= WHAT TO DO =
Where the line containing "At what coordinates" appears, begin retyping; continue exactly through the final line of the data. Omit every picture.
-- -- --
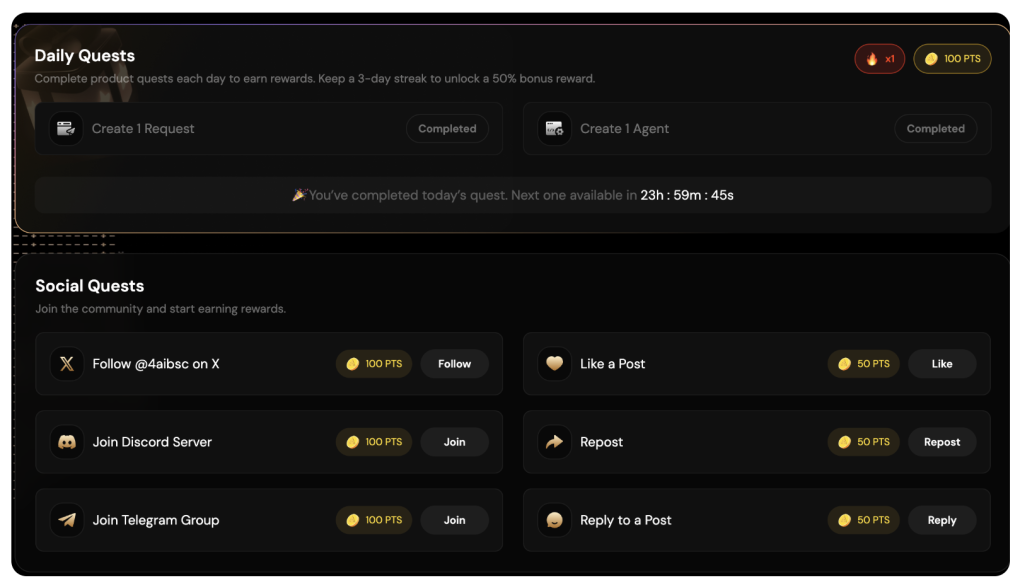Click the Create 1 Agent quest icon
The height and width of the screenshot is (585, 1020).
pyautogui.click(x=554, y=129)
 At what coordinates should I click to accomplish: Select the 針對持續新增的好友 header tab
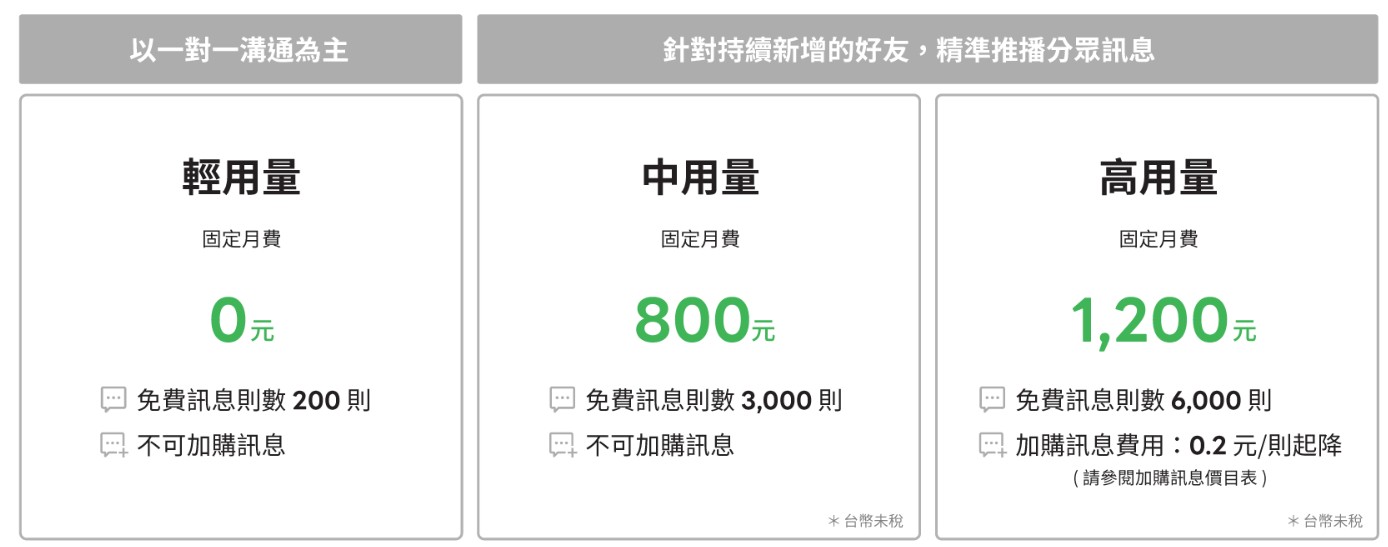(908, 50)
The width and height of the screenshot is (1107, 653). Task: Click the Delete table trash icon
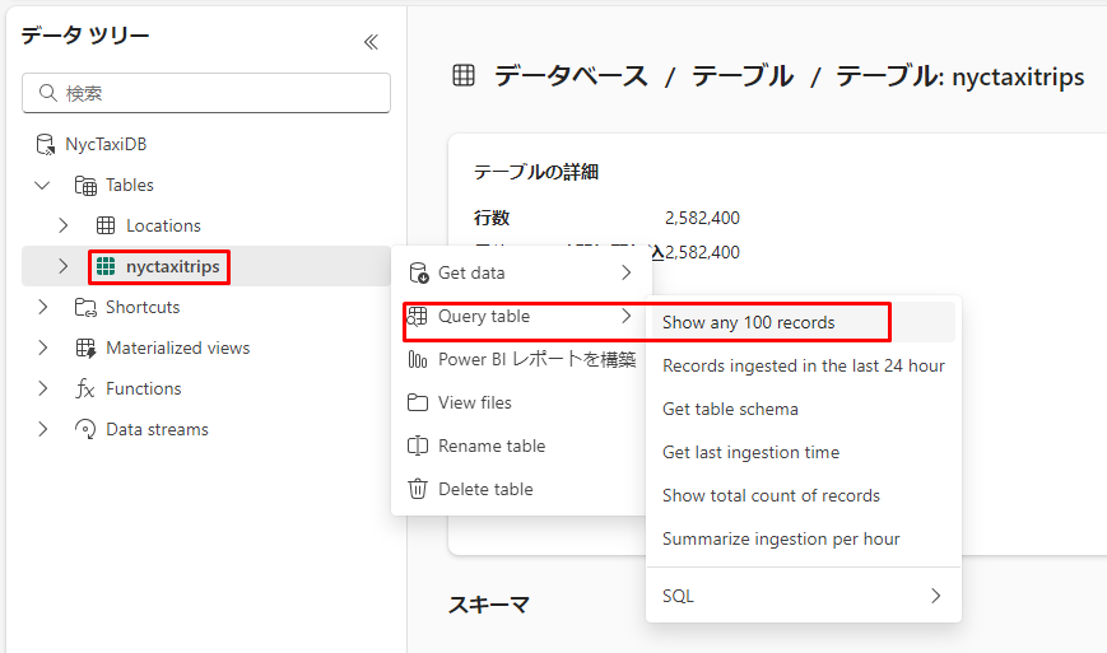click(418, 489)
-- -- --
= SOLVED PROBLEM =
 At what coordinates should I click to accomplish: Select the 針對持續新增的好友 header tab
(908, 50)
The width and height of the screenshot is (1107, 653). Task: Click the Delete table trash icon
click(418, 489)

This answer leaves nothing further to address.